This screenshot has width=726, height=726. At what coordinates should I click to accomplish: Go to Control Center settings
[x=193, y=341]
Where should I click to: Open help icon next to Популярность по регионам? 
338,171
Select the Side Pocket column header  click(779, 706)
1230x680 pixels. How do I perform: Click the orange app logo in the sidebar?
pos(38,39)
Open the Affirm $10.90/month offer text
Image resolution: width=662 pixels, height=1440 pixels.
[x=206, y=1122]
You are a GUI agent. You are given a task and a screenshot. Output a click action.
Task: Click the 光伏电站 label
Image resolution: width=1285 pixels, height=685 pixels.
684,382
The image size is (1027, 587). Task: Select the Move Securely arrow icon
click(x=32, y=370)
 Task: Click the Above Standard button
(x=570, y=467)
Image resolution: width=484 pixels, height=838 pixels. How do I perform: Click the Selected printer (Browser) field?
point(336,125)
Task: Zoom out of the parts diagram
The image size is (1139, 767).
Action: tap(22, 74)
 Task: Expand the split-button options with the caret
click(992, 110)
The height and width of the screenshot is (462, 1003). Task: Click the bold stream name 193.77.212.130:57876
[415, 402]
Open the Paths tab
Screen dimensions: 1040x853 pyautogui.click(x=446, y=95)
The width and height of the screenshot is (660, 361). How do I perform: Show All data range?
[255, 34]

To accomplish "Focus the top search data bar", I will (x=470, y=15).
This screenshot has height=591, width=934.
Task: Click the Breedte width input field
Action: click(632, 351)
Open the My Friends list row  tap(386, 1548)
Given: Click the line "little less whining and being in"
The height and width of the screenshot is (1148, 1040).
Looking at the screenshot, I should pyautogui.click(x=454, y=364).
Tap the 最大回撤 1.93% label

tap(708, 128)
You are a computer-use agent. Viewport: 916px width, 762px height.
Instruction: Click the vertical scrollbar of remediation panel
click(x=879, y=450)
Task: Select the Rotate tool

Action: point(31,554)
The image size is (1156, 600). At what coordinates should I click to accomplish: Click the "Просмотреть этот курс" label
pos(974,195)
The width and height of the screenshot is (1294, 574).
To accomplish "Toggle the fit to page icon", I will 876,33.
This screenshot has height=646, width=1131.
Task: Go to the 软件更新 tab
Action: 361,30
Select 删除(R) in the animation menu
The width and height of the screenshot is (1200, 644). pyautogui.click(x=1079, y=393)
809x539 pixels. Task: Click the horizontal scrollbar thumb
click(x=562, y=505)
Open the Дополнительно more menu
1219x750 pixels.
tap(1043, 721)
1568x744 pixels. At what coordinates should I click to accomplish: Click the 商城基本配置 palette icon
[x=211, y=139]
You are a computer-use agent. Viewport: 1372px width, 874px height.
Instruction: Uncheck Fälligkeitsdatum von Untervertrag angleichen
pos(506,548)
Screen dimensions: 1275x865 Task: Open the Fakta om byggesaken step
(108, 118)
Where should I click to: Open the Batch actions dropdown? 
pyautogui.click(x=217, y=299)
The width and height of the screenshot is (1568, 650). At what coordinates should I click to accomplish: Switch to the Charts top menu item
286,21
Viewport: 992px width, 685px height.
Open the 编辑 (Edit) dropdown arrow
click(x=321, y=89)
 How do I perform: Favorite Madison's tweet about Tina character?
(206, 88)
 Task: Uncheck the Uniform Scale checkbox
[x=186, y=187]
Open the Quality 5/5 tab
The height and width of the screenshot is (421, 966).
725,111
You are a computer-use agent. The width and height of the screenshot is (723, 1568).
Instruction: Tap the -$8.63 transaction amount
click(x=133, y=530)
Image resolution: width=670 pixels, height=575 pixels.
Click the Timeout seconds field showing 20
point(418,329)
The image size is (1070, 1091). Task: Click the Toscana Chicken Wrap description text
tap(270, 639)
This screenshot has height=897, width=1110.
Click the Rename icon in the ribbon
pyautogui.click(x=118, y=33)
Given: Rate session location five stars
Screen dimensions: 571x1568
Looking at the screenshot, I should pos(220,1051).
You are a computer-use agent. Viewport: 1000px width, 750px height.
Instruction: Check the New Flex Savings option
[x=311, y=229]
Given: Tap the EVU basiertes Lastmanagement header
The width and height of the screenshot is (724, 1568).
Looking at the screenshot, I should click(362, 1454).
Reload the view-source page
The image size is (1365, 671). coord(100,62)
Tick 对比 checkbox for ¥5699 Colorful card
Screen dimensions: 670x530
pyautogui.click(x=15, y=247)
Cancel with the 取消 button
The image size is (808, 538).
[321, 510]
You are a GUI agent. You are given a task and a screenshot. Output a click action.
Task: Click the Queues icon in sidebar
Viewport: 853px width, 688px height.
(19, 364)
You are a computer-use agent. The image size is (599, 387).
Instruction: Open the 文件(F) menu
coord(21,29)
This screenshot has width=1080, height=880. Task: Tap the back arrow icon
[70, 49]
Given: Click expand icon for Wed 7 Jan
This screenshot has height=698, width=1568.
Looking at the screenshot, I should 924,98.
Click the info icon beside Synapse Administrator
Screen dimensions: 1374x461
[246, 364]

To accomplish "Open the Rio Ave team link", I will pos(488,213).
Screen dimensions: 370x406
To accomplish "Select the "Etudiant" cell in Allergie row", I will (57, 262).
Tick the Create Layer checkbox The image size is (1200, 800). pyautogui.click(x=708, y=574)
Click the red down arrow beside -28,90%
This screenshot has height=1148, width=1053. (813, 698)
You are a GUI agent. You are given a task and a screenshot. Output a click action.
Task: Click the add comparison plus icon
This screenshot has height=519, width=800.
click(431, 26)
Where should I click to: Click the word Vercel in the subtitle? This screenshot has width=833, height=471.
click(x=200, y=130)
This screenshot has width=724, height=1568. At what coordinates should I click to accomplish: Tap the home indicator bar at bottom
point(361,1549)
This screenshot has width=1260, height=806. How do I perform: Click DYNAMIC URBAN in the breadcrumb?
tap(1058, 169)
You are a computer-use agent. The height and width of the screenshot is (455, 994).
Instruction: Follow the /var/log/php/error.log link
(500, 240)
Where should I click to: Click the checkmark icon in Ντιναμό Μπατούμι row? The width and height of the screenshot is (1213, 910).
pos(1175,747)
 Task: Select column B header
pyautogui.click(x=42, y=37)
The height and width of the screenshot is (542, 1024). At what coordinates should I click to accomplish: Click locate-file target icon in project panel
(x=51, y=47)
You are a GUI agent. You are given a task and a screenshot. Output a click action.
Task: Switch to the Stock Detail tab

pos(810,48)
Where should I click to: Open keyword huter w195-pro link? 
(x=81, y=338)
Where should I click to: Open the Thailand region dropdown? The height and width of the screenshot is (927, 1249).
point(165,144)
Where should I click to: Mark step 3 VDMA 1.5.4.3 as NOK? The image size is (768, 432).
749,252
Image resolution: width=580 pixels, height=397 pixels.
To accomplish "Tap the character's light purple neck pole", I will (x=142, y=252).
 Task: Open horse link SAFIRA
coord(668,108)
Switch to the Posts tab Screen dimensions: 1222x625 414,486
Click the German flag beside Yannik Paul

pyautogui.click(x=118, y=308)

================================

> [Exercise brief]:
Retype only the lines above between the line with "Click the Rename icon in the ribbon" and the line with "You are a computer-use agent. The image", counting those two lines as well, and keep every character as it is.

> [Task solution]:
Click the Rename icon in the ribbon
pyautogui.click(x=118, y=33)
Given: Rate session location five stars
Screen dimensions: 571x1568
Looking at the screenshot, I should pos(220,1051).
You are a computer-use agent. Viewport: 1000px width, 750px height.
Instruction: Check the New Flex Savings option
[x=311, y=229]
Given: Tap the EVU basiertes Lastmanagement header
The width and height of the screenshot is (724, 1568).
Looking at the screenshot, I should click(362, 1454).
Reload the view-source page
The image size is (1365, 671). coord(100,62)
Tick 对比 checkbox for ¥5699 Colorful card
Screen dimensions: 670x530
pyautogui.click(x=15, y=247)
Cancel with the 取消 button
The image size is (808, 538).
[321, 510]
You are a GUI agent. You are given a task and a screenshot. Output a click action.
Task: Click the Queues icon in sidebar
Viewport: 853px width, 688px height.
(19, 364)
You are a computer-use agent. The image size is (599, 387).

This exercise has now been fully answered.